DIRECTIONS => Reproduce verbatim every line from the one that includes "パタプラ口語表現 for Business (84, 2543)" to the closing line of the entries; omit everything before it.

INFORMATION SUPPLIED =>
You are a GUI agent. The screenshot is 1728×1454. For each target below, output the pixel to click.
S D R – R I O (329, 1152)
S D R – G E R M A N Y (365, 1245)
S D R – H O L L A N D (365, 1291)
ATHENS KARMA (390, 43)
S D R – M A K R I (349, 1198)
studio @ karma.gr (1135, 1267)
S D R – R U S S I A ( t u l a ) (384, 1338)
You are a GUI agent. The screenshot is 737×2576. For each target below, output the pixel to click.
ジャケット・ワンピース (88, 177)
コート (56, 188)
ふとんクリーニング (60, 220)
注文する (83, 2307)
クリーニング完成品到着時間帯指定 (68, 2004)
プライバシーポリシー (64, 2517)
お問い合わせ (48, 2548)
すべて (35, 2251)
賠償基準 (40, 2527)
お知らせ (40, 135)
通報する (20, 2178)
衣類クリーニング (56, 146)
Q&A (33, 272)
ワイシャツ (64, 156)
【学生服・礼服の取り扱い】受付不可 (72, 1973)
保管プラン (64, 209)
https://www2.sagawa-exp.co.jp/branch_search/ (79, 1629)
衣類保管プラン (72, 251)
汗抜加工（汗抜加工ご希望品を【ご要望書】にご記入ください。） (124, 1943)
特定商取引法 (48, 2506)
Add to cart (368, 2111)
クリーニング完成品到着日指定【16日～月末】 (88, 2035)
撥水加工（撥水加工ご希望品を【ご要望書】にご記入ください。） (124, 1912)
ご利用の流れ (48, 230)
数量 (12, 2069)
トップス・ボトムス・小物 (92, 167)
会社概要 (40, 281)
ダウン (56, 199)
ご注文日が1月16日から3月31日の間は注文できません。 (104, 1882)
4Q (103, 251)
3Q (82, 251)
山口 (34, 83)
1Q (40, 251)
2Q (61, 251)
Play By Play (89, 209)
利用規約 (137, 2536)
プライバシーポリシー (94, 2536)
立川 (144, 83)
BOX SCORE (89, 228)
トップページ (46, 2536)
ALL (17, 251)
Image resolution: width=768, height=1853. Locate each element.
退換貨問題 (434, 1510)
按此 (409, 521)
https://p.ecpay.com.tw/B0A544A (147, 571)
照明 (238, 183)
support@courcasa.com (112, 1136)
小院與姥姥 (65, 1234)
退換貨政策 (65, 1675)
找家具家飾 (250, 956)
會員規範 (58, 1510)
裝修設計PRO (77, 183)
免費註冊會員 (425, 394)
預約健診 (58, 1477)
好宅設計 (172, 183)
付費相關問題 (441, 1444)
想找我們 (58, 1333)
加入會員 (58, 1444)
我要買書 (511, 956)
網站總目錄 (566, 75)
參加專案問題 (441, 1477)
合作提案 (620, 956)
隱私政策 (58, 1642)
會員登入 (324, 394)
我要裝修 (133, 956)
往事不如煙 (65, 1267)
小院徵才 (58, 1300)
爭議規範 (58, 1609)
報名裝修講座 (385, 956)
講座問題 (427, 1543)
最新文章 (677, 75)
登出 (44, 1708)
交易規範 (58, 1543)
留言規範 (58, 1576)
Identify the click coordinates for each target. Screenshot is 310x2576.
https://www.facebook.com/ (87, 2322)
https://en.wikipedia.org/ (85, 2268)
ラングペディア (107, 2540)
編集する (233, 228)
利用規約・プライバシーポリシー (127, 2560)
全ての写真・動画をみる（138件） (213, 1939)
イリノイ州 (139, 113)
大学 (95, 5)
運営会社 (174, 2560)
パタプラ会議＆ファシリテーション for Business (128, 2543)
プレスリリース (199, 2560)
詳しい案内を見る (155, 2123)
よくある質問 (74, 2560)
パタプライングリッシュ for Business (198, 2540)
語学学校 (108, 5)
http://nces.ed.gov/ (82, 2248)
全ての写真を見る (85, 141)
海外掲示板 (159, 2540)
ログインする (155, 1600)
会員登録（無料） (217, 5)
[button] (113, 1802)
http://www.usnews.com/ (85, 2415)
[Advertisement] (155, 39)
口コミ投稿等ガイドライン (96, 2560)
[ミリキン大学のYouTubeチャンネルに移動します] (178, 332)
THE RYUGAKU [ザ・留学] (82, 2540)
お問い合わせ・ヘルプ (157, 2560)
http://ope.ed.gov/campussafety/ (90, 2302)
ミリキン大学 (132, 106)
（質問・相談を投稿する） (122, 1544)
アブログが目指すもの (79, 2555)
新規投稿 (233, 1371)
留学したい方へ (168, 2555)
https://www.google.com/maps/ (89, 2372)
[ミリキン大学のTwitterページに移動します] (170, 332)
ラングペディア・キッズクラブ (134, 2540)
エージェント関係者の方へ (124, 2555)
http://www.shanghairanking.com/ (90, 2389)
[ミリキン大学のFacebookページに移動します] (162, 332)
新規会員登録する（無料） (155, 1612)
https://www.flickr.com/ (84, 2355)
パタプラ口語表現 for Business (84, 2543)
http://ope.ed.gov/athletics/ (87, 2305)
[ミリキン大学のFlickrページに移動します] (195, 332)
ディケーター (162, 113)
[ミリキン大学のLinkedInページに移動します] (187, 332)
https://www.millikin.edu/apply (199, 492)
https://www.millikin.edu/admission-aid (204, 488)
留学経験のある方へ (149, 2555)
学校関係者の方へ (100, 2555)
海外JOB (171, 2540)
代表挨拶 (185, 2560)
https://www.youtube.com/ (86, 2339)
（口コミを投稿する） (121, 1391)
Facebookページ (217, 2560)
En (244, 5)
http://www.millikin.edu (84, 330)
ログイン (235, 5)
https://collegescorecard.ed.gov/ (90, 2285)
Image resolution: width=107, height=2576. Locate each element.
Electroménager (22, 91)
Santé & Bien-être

SOLUTION TO THIS TASK =>
パタプラ口語表現 for Business (84, 2543)
http://ope.ed.gov/athletics/ (87, 2305)
[ミリキン大学のFlickrページに移動します] (195, 332)
ディケーター (162, 113)
[ミリキン大学のLinkedInページに移動します] (187, 332)
https://www.millikin.edu/apply (199, 492)
https://www.millikin.edu/admission-aid (204, 488)
留学経験のある方へ (149, 2555)
学校関係者の方へ (100, 2555)
海外JOB (171, 2540)
代表挨拶 (185, 2560)
https://www.youtube.com/ (86, 2339)
（口コミを投稿する） (121, 1391)
Facebookページ (217, 2560)
En (244, 5)
http://www.millikin.edu (84, 330)
ログイン (235, 5)
https://collegescorecard.ed.gov/ (90, 2285)
Image resolution: width=107, height=2576. Locate each element.
Electroménager (22, 91)
Santé & Bien-être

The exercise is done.